The government responded to this stunningly successful sampling campaign by increasing its repressive apparatus. Morton explained: “I spent nine months reading through the half million documents of the Cohen Commission. But when the ISAv hearings started, I was no longer allowed to read those documents.” Morton then told the audience about Bill 37, an attempt to make the reporting of disease in salmon a criminal offense in British Columbia, punishable with 2 years in prison and a $70,000 fine. “This bill is still on the roster”, Morton warned. “If this government stays, this law could pass.”
 
The politics surrounding the salmon issue are so powerful that they actually tamper with our children’s hearts and minds, not just with good science.

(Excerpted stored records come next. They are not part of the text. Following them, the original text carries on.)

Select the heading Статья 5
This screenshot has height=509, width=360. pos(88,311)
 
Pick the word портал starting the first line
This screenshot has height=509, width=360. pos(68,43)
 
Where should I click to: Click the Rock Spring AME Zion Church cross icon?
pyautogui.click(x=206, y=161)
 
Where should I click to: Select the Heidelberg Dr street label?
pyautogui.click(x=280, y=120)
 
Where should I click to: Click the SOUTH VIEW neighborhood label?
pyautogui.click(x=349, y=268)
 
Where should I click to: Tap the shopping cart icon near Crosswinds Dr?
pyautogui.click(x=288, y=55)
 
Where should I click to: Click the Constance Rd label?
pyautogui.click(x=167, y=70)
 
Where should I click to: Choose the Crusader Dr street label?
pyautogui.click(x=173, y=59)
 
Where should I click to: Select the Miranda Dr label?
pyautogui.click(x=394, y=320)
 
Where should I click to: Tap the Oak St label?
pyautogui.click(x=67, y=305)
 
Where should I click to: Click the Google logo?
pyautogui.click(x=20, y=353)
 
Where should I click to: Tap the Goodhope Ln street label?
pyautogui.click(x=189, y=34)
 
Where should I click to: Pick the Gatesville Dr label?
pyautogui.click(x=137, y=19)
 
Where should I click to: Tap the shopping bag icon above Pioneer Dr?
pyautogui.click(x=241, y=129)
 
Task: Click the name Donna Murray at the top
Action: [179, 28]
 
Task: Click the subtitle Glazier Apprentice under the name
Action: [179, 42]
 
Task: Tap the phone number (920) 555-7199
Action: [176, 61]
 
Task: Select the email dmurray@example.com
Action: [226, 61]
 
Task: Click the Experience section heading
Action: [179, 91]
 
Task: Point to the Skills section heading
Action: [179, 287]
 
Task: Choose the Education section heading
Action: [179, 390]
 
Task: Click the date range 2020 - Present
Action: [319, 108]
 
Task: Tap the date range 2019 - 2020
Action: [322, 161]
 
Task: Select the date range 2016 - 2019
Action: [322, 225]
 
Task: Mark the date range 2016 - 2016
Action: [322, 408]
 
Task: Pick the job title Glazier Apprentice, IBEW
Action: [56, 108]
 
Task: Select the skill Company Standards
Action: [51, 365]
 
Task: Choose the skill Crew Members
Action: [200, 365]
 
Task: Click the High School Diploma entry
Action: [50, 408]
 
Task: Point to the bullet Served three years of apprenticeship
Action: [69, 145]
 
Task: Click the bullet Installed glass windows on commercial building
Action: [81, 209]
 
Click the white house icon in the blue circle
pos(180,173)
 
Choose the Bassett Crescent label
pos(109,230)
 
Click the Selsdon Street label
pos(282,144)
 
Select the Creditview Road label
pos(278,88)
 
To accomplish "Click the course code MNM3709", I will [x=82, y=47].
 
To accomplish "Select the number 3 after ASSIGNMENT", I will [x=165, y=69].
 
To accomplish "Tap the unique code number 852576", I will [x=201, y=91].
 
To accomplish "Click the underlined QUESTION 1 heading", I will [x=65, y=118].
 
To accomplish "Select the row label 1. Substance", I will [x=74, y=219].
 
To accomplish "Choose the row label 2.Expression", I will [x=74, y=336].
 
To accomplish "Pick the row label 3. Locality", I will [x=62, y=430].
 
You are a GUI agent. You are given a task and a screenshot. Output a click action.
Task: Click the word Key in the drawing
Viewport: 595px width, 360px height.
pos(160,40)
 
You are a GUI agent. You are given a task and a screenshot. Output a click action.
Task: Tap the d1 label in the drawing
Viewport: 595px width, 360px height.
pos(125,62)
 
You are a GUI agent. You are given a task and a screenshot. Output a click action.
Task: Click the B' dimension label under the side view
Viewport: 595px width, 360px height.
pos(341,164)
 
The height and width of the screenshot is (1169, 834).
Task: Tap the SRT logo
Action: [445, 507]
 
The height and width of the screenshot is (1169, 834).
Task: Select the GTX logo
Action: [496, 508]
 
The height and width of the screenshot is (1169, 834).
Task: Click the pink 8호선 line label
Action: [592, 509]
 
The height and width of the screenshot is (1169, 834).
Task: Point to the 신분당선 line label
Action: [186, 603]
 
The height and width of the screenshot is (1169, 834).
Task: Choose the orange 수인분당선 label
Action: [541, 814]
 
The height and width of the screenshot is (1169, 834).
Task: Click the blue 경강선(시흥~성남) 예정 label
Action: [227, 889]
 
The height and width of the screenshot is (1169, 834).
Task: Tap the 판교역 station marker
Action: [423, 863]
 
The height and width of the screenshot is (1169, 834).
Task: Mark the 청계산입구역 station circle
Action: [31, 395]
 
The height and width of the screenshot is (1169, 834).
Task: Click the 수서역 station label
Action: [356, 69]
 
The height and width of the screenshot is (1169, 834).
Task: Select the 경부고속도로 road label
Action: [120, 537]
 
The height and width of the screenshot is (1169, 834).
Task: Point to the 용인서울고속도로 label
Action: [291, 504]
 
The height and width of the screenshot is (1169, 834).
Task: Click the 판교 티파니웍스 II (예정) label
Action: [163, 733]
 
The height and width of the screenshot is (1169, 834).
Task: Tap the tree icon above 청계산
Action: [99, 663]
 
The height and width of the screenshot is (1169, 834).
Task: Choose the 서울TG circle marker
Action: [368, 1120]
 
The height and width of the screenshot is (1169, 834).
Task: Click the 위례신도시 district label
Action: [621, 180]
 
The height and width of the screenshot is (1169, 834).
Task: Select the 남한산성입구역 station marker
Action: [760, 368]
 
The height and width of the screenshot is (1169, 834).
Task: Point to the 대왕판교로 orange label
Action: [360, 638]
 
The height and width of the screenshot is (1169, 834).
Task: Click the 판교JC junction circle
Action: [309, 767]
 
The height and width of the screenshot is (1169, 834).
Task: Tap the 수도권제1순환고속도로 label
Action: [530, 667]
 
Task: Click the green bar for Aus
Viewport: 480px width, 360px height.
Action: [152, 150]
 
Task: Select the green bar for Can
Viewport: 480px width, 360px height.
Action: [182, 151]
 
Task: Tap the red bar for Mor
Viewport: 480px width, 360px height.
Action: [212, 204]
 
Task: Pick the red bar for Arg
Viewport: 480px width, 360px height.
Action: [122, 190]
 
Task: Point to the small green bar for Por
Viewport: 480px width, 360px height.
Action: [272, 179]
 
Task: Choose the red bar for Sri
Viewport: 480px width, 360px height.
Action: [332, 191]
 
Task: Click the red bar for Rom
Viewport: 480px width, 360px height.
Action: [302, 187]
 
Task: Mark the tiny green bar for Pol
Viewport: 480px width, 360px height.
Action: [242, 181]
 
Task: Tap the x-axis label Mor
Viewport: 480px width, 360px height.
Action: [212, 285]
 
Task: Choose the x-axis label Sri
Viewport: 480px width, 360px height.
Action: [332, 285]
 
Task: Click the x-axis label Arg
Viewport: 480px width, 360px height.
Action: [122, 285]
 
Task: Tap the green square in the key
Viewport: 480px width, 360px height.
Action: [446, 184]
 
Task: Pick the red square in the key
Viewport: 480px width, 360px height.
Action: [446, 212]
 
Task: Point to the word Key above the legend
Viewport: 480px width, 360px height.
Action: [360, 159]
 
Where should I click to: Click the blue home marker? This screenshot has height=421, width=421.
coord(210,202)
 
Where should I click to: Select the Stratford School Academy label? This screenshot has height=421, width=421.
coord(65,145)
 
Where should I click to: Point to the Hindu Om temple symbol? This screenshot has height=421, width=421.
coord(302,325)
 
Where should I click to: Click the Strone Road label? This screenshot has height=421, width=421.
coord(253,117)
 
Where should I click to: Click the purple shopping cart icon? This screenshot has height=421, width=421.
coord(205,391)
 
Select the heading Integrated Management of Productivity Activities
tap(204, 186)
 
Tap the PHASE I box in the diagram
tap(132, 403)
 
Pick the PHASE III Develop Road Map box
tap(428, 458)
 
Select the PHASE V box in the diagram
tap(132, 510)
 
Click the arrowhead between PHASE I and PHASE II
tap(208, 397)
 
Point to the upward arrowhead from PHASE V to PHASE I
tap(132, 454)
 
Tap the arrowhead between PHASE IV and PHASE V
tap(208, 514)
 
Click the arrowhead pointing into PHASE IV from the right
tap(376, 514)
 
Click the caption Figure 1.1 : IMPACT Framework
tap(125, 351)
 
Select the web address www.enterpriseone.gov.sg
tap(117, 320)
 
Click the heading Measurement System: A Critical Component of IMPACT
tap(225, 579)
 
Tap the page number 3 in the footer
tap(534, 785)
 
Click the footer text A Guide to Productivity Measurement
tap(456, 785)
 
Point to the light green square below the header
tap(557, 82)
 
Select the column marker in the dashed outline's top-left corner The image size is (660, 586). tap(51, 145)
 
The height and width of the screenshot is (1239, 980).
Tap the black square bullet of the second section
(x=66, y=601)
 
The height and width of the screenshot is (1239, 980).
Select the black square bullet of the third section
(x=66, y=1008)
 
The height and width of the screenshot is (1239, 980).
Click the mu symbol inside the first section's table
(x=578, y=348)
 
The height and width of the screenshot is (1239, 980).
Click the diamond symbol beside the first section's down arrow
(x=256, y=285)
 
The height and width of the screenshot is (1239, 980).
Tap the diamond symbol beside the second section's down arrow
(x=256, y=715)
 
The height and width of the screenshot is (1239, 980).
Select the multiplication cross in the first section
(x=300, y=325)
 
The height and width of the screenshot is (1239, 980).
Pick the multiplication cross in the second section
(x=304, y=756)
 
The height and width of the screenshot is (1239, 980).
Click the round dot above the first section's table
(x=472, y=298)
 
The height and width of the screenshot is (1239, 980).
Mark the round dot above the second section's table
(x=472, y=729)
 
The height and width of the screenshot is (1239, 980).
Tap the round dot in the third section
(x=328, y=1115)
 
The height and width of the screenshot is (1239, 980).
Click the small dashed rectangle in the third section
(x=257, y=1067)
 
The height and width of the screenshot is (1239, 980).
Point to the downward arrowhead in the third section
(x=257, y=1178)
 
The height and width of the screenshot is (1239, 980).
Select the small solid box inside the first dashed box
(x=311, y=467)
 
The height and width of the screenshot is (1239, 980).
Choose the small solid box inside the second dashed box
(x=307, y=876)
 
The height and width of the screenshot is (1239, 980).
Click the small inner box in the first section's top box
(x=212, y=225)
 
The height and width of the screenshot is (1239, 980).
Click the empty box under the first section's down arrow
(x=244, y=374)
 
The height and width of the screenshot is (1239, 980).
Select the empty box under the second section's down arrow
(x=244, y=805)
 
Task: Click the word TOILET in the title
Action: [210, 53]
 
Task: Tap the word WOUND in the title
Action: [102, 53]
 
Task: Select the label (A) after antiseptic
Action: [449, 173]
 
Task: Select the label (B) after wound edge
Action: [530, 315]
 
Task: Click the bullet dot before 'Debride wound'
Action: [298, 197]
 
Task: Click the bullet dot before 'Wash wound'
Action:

Someone in the audience asked: are you able to bring your message to schools? “No. it’s too political”, Morton responded. “The feel-good of promoting salmon is appreciated, but this kind of topic that I represent is not wanted in schools, and so I have not been invited to schools to talk about those issues.”
 
A few weeks ago, Alexandra Morton made a striking comment during another public address: “Our wild salmon are dying of politics”, she said. The relevance of that statement was painfully evident last Wednesday night. Reflecting on the purpose of her Award, Morton said: “I don't actually feel that this salmon disease issue is a true controversy. Abortion would be a true controversy. This rather is a case where what we have found has disturbed an existing trade arrangement. The controversy here is that there is an attempt to protect an economic activity.”
 
This is the first time that the Sterling Prize in Support of Controversy has gone to two recipients.